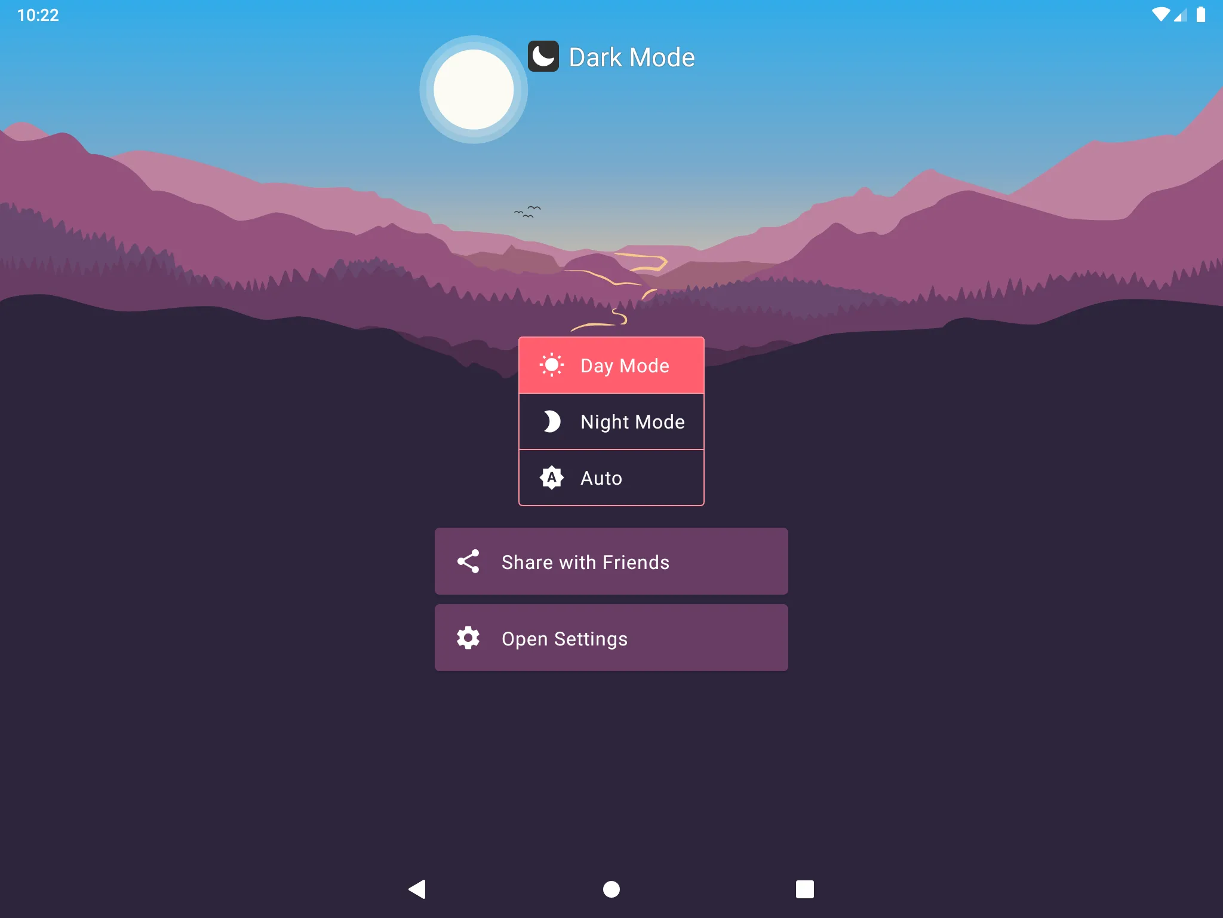Select the Day Mode sun icon

[551, 365]
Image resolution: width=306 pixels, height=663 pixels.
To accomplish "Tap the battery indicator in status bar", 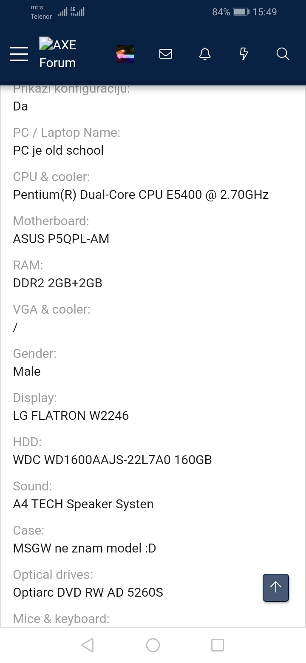I will coord(241,12).
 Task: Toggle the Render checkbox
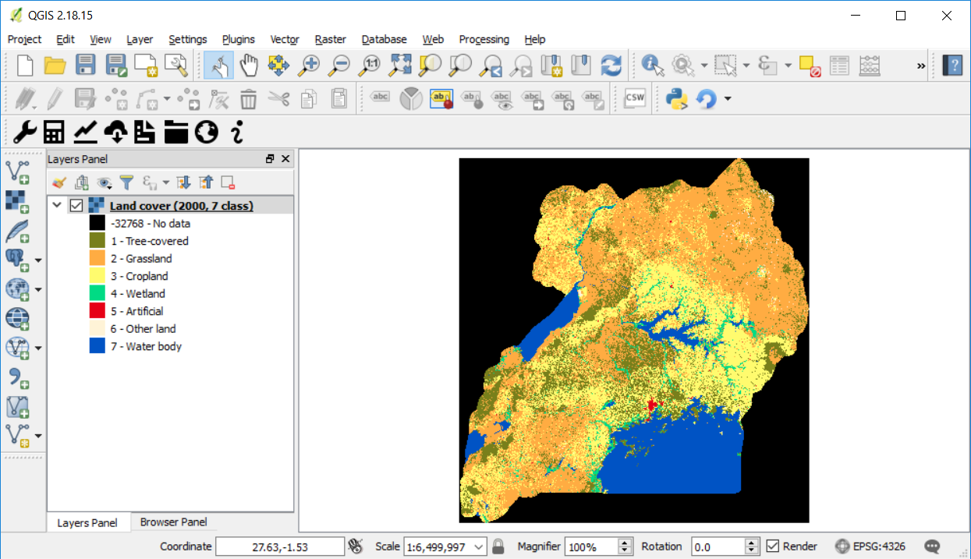[x=773, y=547]
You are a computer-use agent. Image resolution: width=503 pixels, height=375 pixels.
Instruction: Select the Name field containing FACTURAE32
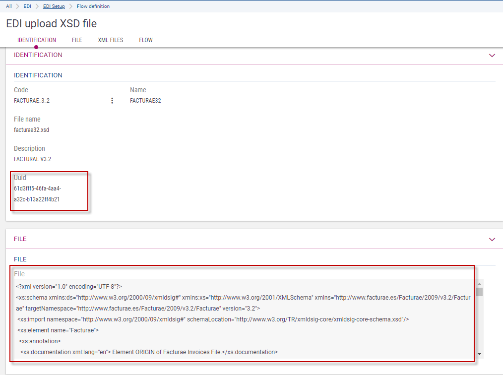click(x=145, y=101)
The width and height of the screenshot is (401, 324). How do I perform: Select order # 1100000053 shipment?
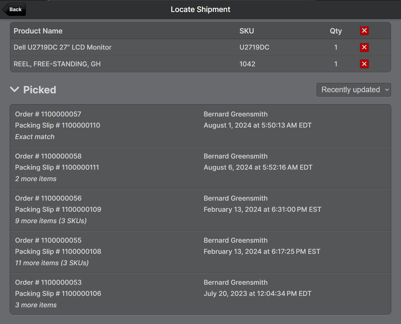click(x=200, y=294)
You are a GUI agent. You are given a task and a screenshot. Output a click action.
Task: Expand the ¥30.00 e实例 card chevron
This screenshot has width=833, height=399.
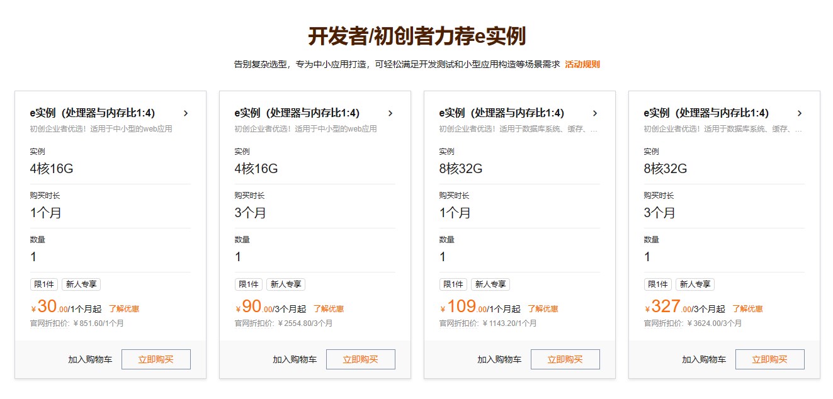point(186,113)
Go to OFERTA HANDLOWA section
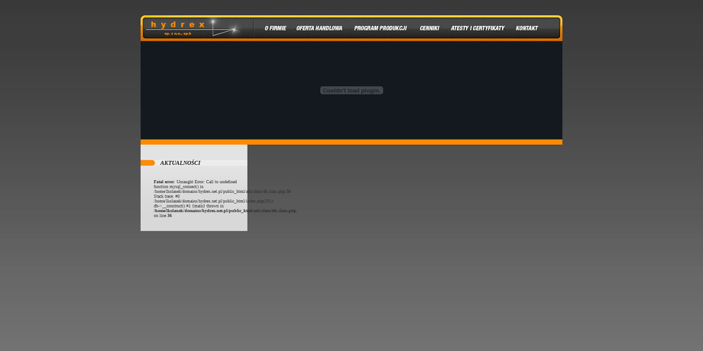 [319, 28]
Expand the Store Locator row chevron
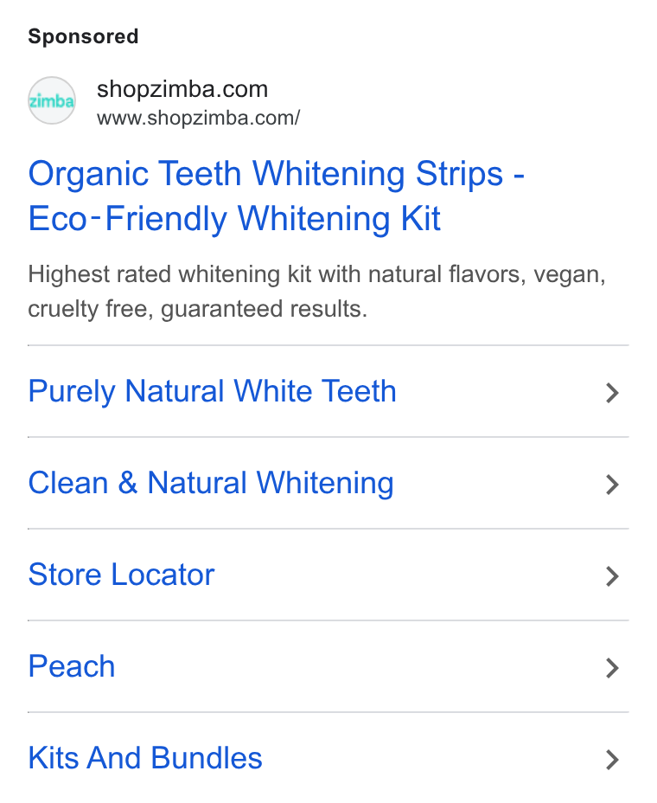657x803 pixels. point(612,576)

------------------------------------------------------------------------

Without the pictures, repeat exactly the lines running from the line containing "You are a GUI" through the end of the data, both ends included.

You are a GUI agent. You are given a task and a screenshot. Output a click action.
Task: Expand the ¥30.00 e实例 card chevron
This screenshot has width=833, height=399.
point(186,113)
Go to OFERTA HANDLOWA section
 [319, 28]
Expand the Store Locator row chevron
657x803 pixels. point(612,576)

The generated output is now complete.